Zerknął kontrolnie na Cathrię, kiedy została uwolniona, ale nie przewróciła się. To był dobry znak, oddychała, to również doskonały. Ale to zarazem pozwoliło jej ciągnąć ich nieszczęsną kłótnię, a Hannibal prawie nie wierzył w to, co słyszy. Czy ona niczego nie mogła się nauczyć?
— Cathrio, wystarczy tego — warknął, a zaraz zerknął na Naamę, choć nie do końca wiedział, co powinien powiedzieć. — Spokojnie... Pamiętam, uspokójcie się obie... — Kneynsberg zaraz przymknął oczy, słysząc kolejne krzyki Skryby. Gdyby tylko nie była kobietą...
Mimo wszystko nie odsuwał się z linii pomiędzy Upadłą a Cathrią, tak by mieć pewność, że nie dojdzie więcej do rękoczynów. Ale efekt nie był wcale wiele lepszy.
— Nie, zaczekaj!... — zaczął, ale ona już zniknęła, pozostawiając ich zupełnie samych. Tak jak początkowo miało być, jednak nie w ten sposób. — Nic ci nie jest? — spytał, zwracając się z powrotem do Cathrii, a zaraz zmarszczył brwi. — Oszalałaś? — warknął. — Co niby miało nam dać wyprowadzanie jej z równowagi, poza twoją śmiercią? Poza tym, oni nie umieją kłamać. I nie mogą złamać paktu. A nawet gdyby omijała prawdę, co chciałaś usłyszeć, skoro i tak jej nie wierzysz? — To nie była dyskusja skazana na porażkę? Zaraz jednak jego uwagę przykuła krew na rękawiczce Skryby, a to nie tylko kazało się zastanowić, co też przypomniało, że były ważniejsze rzeczy. — To ona? — rzucił i westchnął cicho, przecierając czoło. — Przepraszam... Musimy, mamy duży problem, Cathrio... Mów pierwsza.
Offline
MG = Cathria La'Valliet
Wołanie Hannibala za Naamą odbiło się od głuchej ciszy, która nastała tuż po jej zniknięciu. Z pewnością nie miała już sił, aby przebywać w pobliżu Cathrii, może też odwagi, by zmierzyć się z Hannibalem oraz konsekwencjami swoich działań. Może faktycznie, Upadli i ludzie byli niekiedy bardziej podobni, niż któraś ze stron chciałaby przyznać.

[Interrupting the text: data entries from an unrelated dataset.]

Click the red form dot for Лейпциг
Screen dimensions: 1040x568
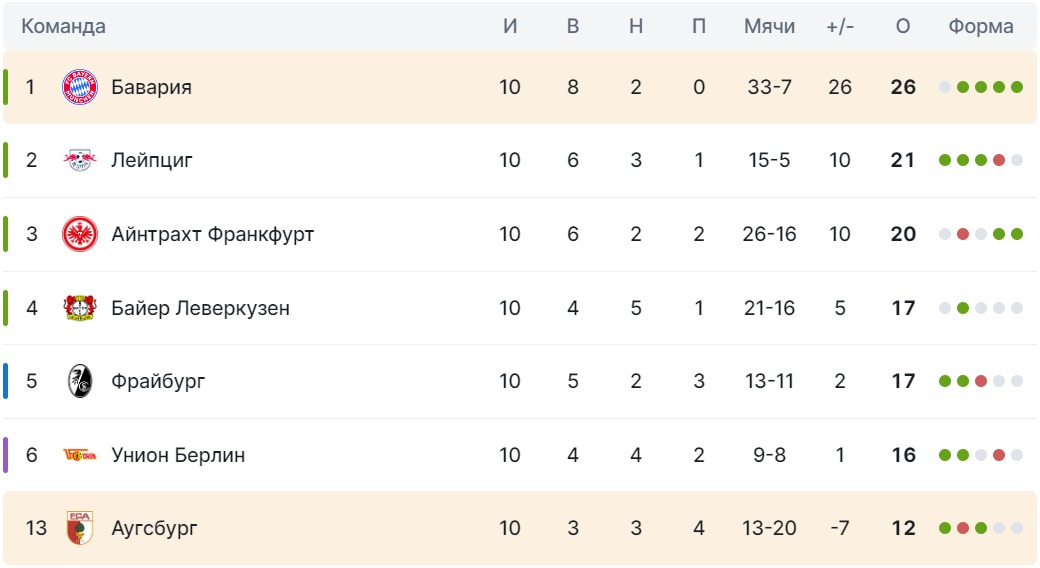tap(999, 160)
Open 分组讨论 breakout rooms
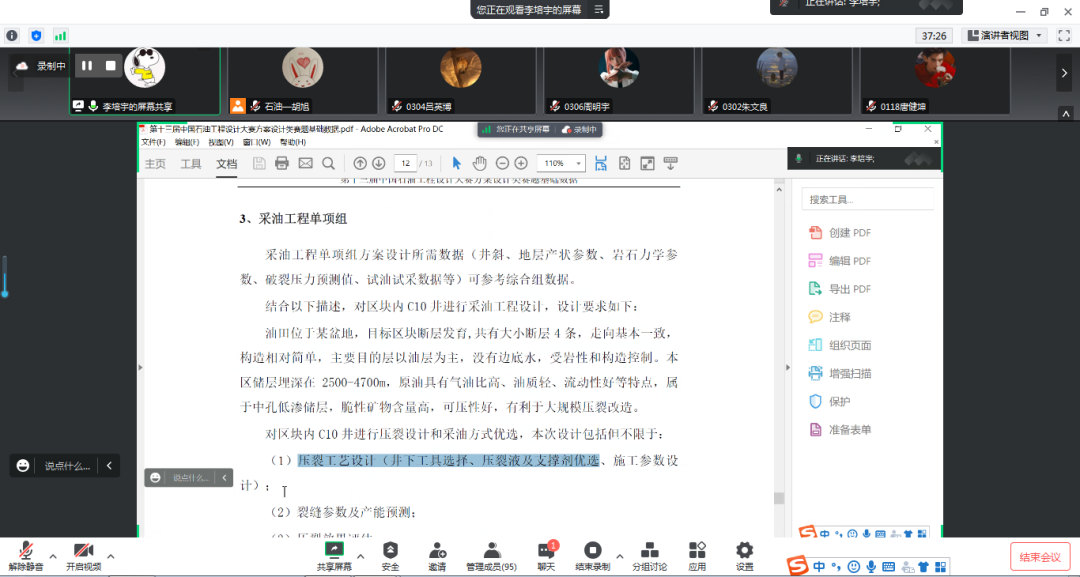This screenshot has width=1080, height=577. click(649, 555)
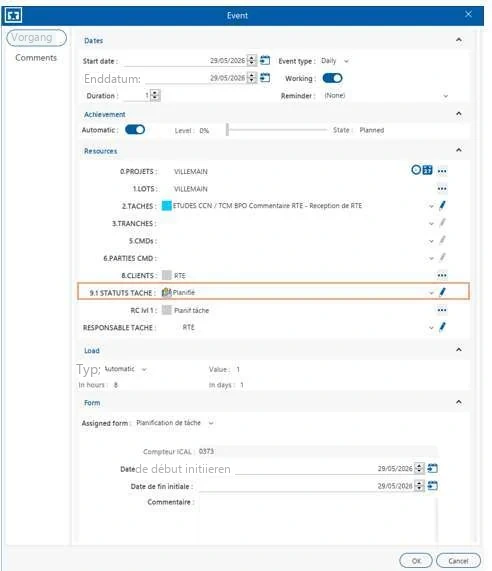This screenshot has width=492, height=571.
Task: Confirm with the OK button
Action: (x=416, y=561)

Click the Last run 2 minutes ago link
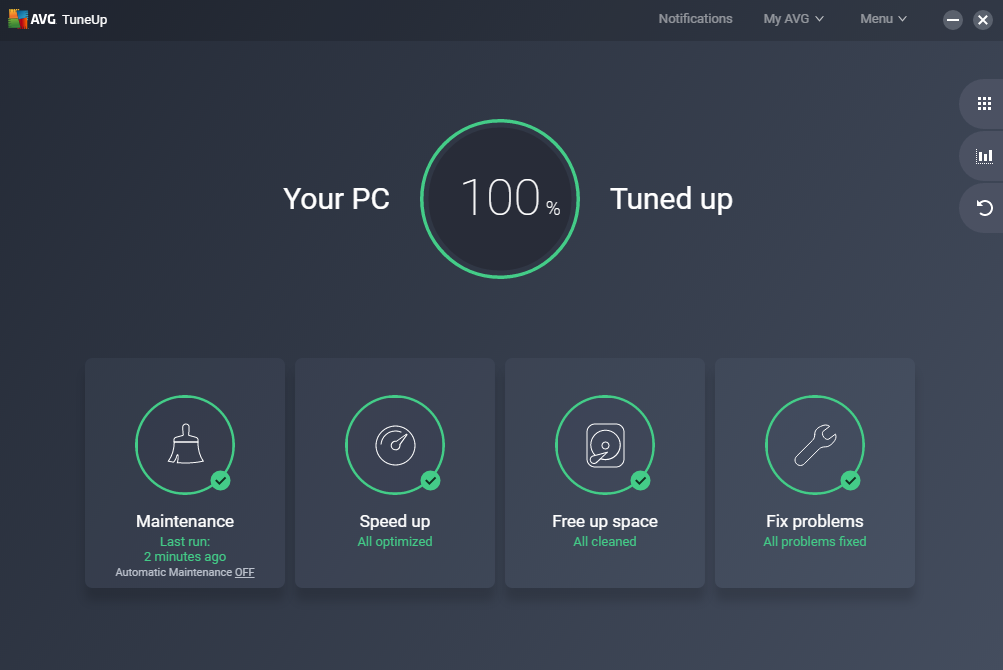(184, 549)
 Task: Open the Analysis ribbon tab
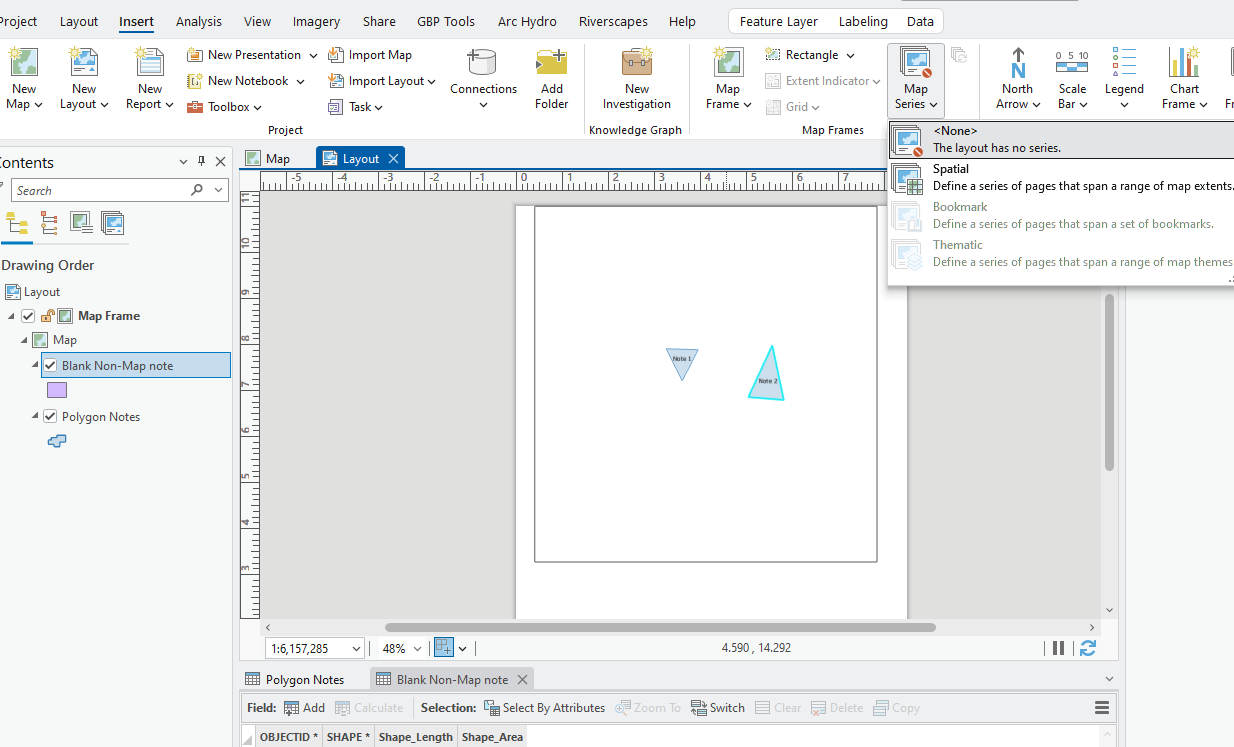[199, 21]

Blondynka powoli dochodziła do siebie, jednak krzyk Kneynsberga nie pomagał tu w niczym, to jednak wolała chyba jego zbulwersowanie nad żelaznym chwytem boskiej istoty.
-Jesteś Łowcą, nie ja, a mimo to też powinieneś czuć, że za tym wszystkim coś się kryje… Upadli nie mają swojej reputacji tak po prostu… może dlatego są czymś przerażającym…

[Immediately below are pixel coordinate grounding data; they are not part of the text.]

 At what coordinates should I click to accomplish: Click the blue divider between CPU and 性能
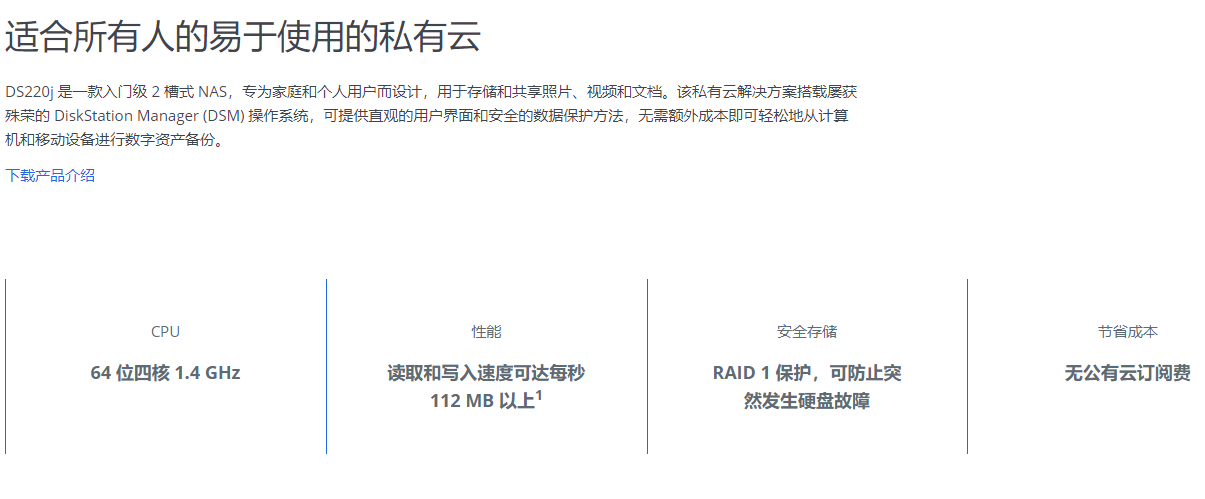[x=326, y=366]
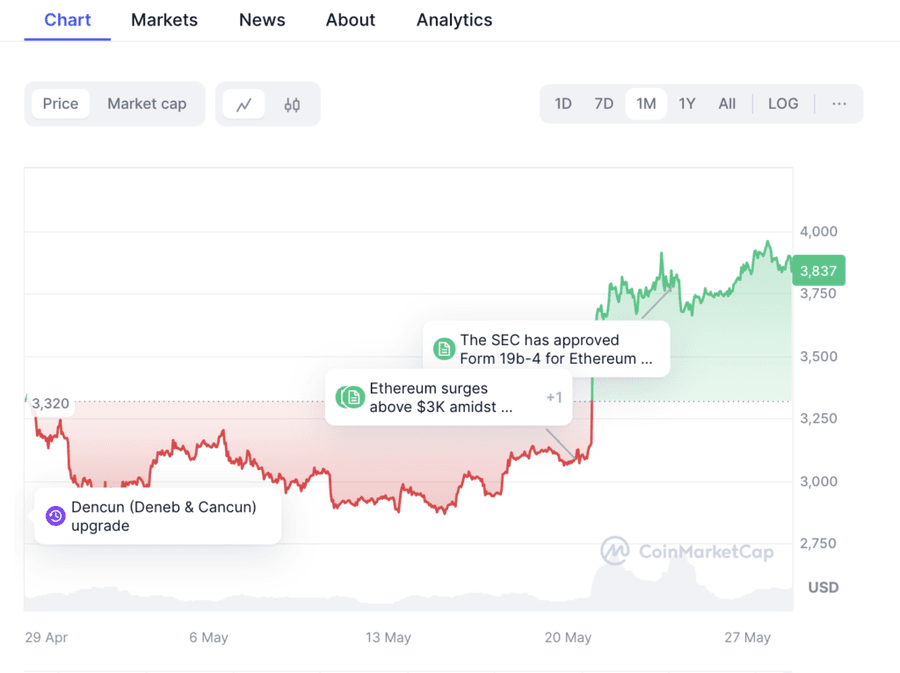
Task: Click the 20 May axis label
Action: point(568,637)
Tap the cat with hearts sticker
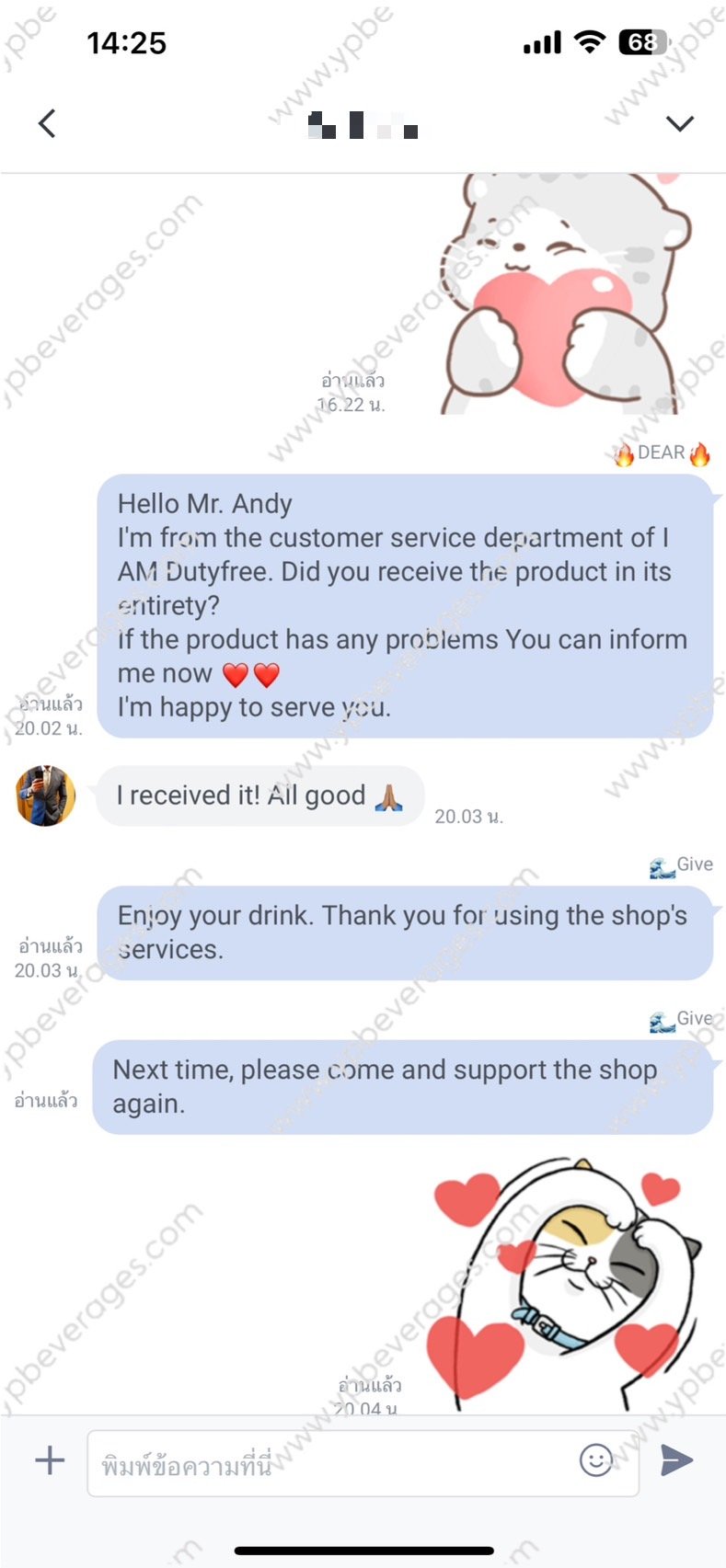The width and height of the screenshot is (726, 1568). [566, 1283]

Wypowiedziała się, aby zaraz znów spróbować wyprostować i zetrzeć krew z ust. Jej błękitne oczy powróciły na niego, gdy ten zaczął chyba chłonąć ze swoich własnych nerwów. Nie zazdrościła mu tego rozdarcia.
-Nie, nie ona. Może jedynie to wywołała.- Chrząknęła, aby zaraz powoli zaciągnąć się świeżym powietrzem. -Z pewnością problemy nas lubią.- Westchnęła. -Prawda o której wspomniała Naama dotyczy mojego zdrowia. Ja umieram, Hannibalu. I nie ma niczego co mogłoby to powstrzymać. I proszę, nie rozczulaj się…- Przeszła spokojnym krokiem w kierunku oceanicznego horyzontu. -Prawie niczego. Badając księgi, znalazłam informację, że Pastorał Michaela miał anielską moc leczenia chorób, a nawet zapewnienia długowieczności. Nie zależało mi na tym drugim, lecz przynajmniej na… zdobyciu kilku lat więcej tego życia.- Założyła rękę na biodro i opuściła podbródek. -To mnie skierowało do Arteusu. Byłeś mi po drodze, bo miałeś większy dostęp do wiedzy. Prawdę powiedziawszy, liczyłam że pomożesz mi wejść do świątyni Myrrnahaar, a jeśli byłoby trzeba, obudziłbyś się na brzegu, nawet mnie nie pamiętając. Hah, nawet taki był plan. Ja wygrywam, nikt nic nie traci.- Jej spojrzenie wydało się nabierać smutku, nim nie spoczęło na Kneynsbergu. -Byłam głupia. Mój ostatni rok życia spędziłam z Tobą i z Zakonem Łowców, nawet Roxenhaus okazał mi więcej wsparcia, niż kurwa sobie zasłużyłam, rozumiesz?- Odwróciła wzrok. -Może nie powinnam być taka samolubna… zrozumiałam, że są w życiu rzeczy ważne i ważniejsze… Pastorał nie powinien być zwykłą zabawką. A ja nie oszukam śmierci. Ale przynajmniej ostatnie moje chwile mogę poświęcić innym. Chociażby pomocy Tobie, bo nigdy nie miałeś samolubnych intencji. To szlachetne i… nie czułabym wstydu, że mogę się do tego przyczynić. Nie chcę odejść jako złodziej. Jeśli wciąż mnie potrzebujesz…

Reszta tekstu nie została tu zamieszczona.